Ya mi llanto es gemido triste que repasa las miles de frases que hemos escuchado en el mundo donde vivió Blake-obrero-pobre: “trabajan por un plan, cuidado con los negros, estos vagos que no quieren laburar, yo pago mis impuestos, yo me hice solo, a mí nadie me ayudó y mirá dónde llegué”.

El mundo de la pandemia pone en primer plano las minucias: a los Daniel Blake de este planeta. Cuidado con estos Daniel Blake, que no tienen ni cómo hacer una cuarentena decente.

Ahora soy gemido triste que repasa el mapa del virus avanzando en rojo por el planeta: el Londres/New York/Milán de Daniel Blake exuda bichos por todos lados. Los hospitales de Daniel Blake eligen quién vivirá y quién no. Los líderes de Daniel Blake, que se mofaron del virus, tienen la garganta atravesada por un respirador para sobrevivir. Caen miles de Daniel Blake en las fosas, sin nombre propio.

Tiene razón Darío Z.: Blake ya vivía en cuarentena, yo vivía en cuarentena, todos vivíamos en cuarentena sin saberlo.

Me seco las lágrimas, me pongo frente a la computadora y escribo esta crónica. Yo soy Daniel Blake, una que espera encerrada a que el virus no la atrape. Entre tanto, llena formularios, cumple jornadas, cuenta los pesos, repasa los sentires intactos -no en vano una película me hace llorar por quinta vez-.
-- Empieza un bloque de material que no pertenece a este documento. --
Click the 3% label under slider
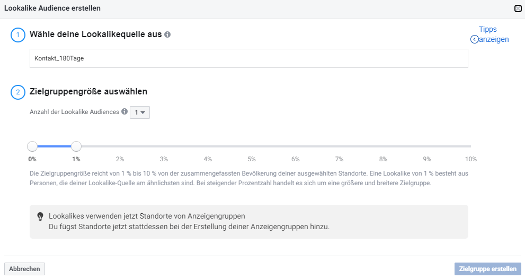This screenshot has width=525, height=279. click(164, 159)
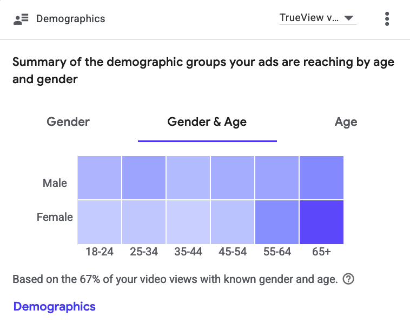Click the Demographics card header icon

(21, 19)
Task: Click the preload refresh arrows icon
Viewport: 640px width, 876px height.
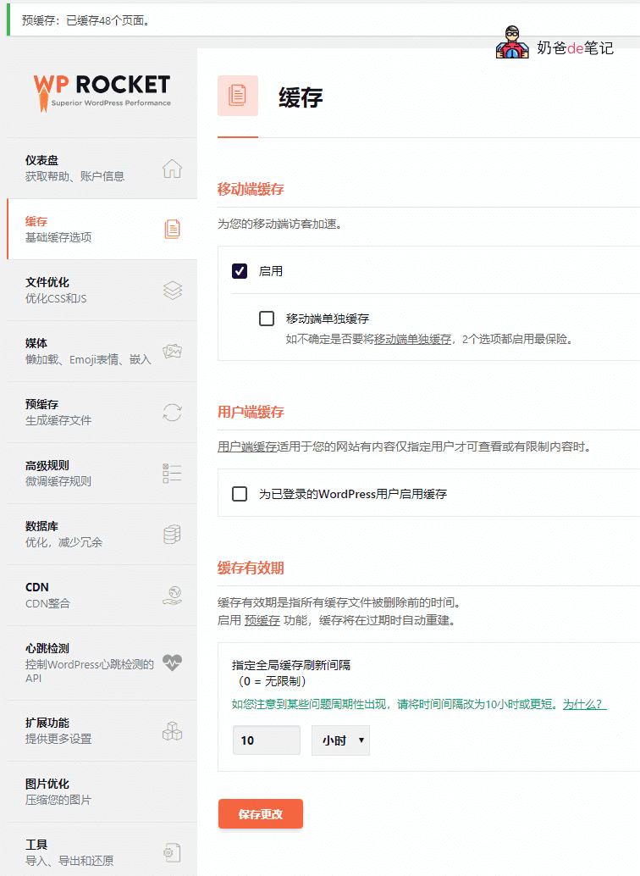Action: [172, 413]
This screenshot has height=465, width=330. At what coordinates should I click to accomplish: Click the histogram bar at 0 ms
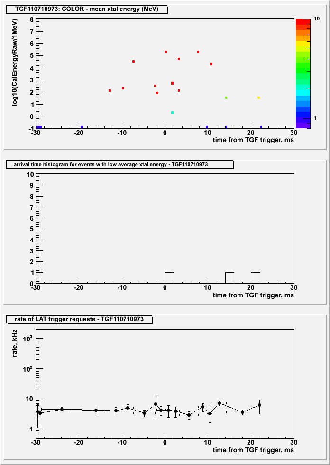169,278
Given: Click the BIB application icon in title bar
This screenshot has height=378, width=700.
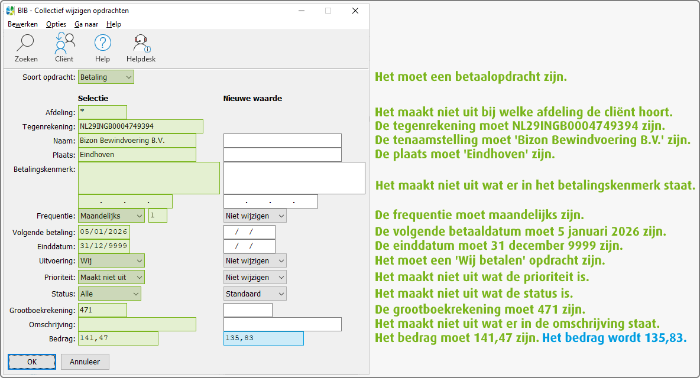Looking at the screenshot, I should tap(10, 11).
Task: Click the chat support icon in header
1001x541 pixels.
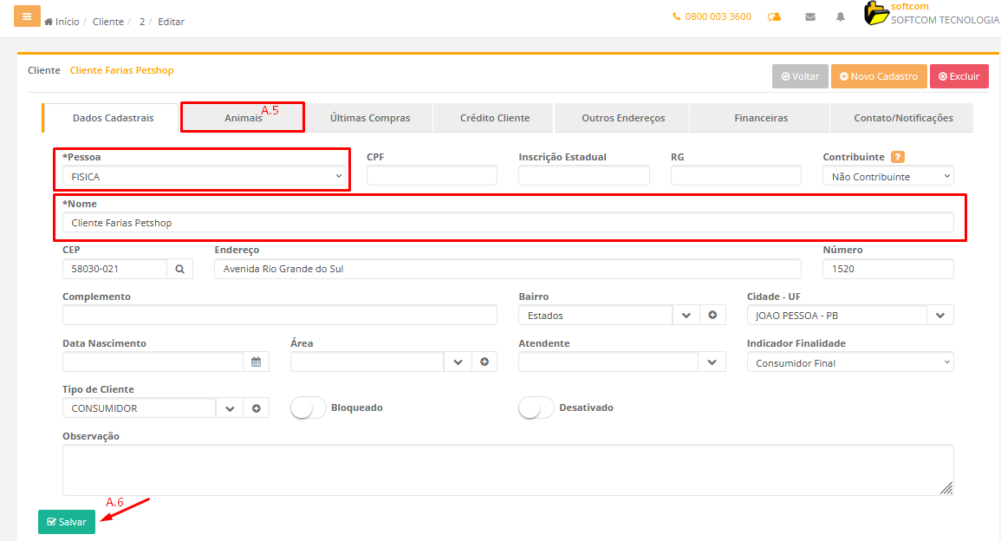Action: [774, 17]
Mientras escribo, canta Mísia: “¿De qué hablan la madrugada,/el murmullo de las aceras,/los silencios de licor...?/ ¿De qué habla la nostalgia/ De una estrella esquiva...?/ ¡Hablan de nosotros, amor mío!/…Hasta que no seamos nadie/ todo es agua que corre/ y, por cada vez que se nos muere/ nace un poco, más allá ”.